L’IA est-elle vraiment responsable des licenciements chez Amazon et ailleurs ? Difficile à démêler (AP)
L’IA est-elle vraiment responsable des licenciements chez Amazon et ailleurs ? Difficile à démêler (AP)

Les vagues de licenciements annoncées récemment par plusieurs grandes entreprises, dont Amazon, ont relancé le débat : l’intelligence artificielle est-elle réellement à l’origine de ces suppressions de postes, ou sert-elle surtout de récit rassurant pour les marchés financiers ?

N. Lee Plumb, licencié la semaine dernière après huit ans chez Amazon, incarne ce doute. Ironie du sort : il dirigeait l’« AI enablement » de son équipe et figurait parmi les utilisateurs les plus actifs de l’outil interne de codage par IA. Pour lui, l’argument de l’IA masque parfois une logique plus classique : réduire les effectifs pour afficher des gains d’efficacité, séduire les investisseurs et soutenir le cours de l’action.

Beaucoup d’économistes partagent ce scepticisme. Selon Karan Girotra, professeur à Cornell, les gains liés à l’IA bénéficient d’abord aux individus – qui gagnent du temps – avant de se traduire par une baisse structurelle des effectifs. Transformer ces gains en suppressions de postes nécessite des ajustements organisationnels longs, souvent sans lien direct avec l’adoption immédiate de l’IA. Dans le cas d’Amazon, il s’agirait aussi d’un retour à la normale après les embauches massives de la période Covid.

Des études récentes, notamment de Goldman Sachs, estiment que l’impact global de l’IA sur l’emploi reste limité, même si certaines professions – marketing, design graphique, service client ou métiers techniques – sont plus exposées. Le suivi de l’adoption de l’IA par la banque indiquait encore en janvier que très peu de salariés avaient été affectés par des licenciements explicitement attribués à l’IA.
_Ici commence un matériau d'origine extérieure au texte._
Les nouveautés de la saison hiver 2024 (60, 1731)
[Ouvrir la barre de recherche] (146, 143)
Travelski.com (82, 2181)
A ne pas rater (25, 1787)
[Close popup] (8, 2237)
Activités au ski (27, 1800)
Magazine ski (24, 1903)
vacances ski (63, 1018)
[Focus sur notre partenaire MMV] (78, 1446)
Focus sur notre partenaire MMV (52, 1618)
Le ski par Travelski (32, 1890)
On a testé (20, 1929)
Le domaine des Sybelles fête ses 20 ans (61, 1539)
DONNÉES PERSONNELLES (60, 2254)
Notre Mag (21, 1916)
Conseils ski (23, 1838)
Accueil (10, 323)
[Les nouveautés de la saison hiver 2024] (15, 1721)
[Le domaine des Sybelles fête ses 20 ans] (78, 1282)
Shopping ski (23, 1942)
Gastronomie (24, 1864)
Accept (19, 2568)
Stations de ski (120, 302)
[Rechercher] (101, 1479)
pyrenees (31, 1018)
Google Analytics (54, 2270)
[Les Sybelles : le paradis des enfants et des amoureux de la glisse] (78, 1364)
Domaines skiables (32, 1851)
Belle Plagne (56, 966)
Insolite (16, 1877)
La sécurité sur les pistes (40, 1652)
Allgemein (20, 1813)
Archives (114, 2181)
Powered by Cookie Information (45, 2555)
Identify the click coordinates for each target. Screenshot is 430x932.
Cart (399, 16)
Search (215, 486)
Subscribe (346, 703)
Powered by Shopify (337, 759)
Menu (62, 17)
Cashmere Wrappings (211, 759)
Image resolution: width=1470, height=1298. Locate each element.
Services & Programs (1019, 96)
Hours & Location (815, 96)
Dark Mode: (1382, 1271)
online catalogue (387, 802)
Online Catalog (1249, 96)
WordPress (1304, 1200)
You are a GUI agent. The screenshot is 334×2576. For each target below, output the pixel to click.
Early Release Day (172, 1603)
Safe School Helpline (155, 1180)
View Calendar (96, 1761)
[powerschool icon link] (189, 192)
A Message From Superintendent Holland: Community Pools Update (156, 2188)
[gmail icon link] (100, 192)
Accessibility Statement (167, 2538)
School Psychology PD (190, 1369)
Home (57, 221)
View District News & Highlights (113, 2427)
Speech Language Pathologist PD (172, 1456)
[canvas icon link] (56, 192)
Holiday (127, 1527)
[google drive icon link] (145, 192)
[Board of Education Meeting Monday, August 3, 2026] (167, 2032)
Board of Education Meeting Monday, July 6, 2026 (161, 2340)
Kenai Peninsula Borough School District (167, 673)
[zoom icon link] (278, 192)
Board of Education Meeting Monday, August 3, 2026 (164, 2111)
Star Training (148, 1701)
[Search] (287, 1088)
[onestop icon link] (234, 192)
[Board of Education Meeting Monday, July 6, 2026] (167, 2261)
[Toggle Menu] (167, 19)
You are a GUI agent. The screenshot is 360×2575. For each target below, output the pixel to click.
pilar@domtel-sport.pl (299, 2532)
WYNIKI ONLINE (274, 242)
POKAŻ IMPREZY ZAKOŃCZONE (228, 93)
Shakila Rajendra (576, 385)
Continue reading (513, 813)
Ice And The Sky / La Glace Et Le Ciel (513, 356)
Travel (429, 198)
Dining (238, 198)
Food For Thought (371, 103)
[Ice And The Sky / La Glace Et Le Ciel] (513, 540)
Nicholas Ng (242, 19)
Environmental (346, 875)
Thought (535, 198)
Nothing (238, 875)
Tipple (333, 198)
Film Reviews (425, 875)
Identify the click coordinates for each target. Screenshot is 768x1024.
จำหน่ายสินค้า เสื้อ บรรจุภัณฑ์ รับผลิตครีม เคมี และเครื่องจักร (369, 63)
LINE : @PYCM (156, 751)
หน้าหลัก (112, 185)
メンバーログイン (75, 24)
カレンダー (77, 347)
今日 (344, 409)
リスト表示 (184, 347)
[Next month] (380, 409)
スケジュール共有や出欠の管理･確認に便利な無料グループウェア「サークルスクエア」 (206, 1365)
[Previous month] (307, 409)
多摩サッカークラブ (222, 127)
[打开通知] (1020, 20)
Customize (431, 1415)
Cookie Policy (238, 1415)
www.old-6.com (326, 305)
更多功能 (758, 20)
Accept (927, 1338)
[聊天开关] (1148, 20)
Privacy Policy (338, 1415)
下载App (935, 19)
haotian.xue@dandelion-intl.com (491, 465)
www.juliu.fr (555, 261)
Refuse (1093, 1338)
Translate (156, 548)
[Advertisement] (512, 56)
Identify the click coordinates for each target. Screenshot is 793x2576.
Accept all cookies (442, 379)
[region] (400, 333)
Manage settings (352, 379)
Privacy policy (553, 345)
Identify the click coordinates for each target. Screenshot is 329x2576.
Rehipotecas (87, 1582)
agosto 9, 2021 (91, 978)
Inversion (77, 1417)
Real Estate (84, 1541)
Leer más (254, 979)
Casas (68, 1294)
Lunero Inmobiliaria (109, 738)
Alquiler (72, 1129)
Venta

Certaines entreprises assument pourtant ce lien. Pinterest a annoncé une réduction pouvant atteindre 15 % de ses effectifs, invoquant une réallocation vers des postes et équipes centrés sur l’IA. Expedia a aussi évoqué sa stratégie IA, même si ses coupes ont touché des profils spécialisés dans l’apprentissage automatique. Le groupe chimique Dow a, de son côté, lié ses licenciements à un plan misant sur l’IA et l’automatisation pour accroître la productivité.

Chez Amazon, les 16 000 suppressions de postes de bureau s’ajoutent à d’autres réductions, notamment dans la distribution physique, portant le total à plus de 30 000 depuis l’automne. En parallèle, l’entreprise exhorte ses salariés à se former à l’IA et à l’utiliser pour « faire plus avec des équipes plus légères ». Un message similaire est porté par Meta, dont le dirigeant Mark Zuckerberg affirme que l’IA permettra bientôt à un seul employé très qualifié d’accomplir le travail auparavant dévolu à de grandes équipes.

Pourtant, dans la pratique, les licenciements récents de Meta ont surtout touché ses divisions réalité virtuelle et métavers, tandis que l’industrie réoriente massivement ses ressources vers le développement de l’IA, gourmand en capitaux, en centres de données et en talents spécialisés.

D’autres groupes, comme Home Depot ou Peloton, ont pris soin de préciser que leurs suppressions de postes n’étaient pas liées à l’IA mais à des objectifs plus généraux de réduction des coûts et de réorganisation.

Au final, conclut Girotra, la réalité est souvent plus prosaïque : les entreprises cherchent avant tout à réduire leurs dépenses. L’IA peut servir d’explication commode, mais elle n’est pas toujours la cause directe des licenciements.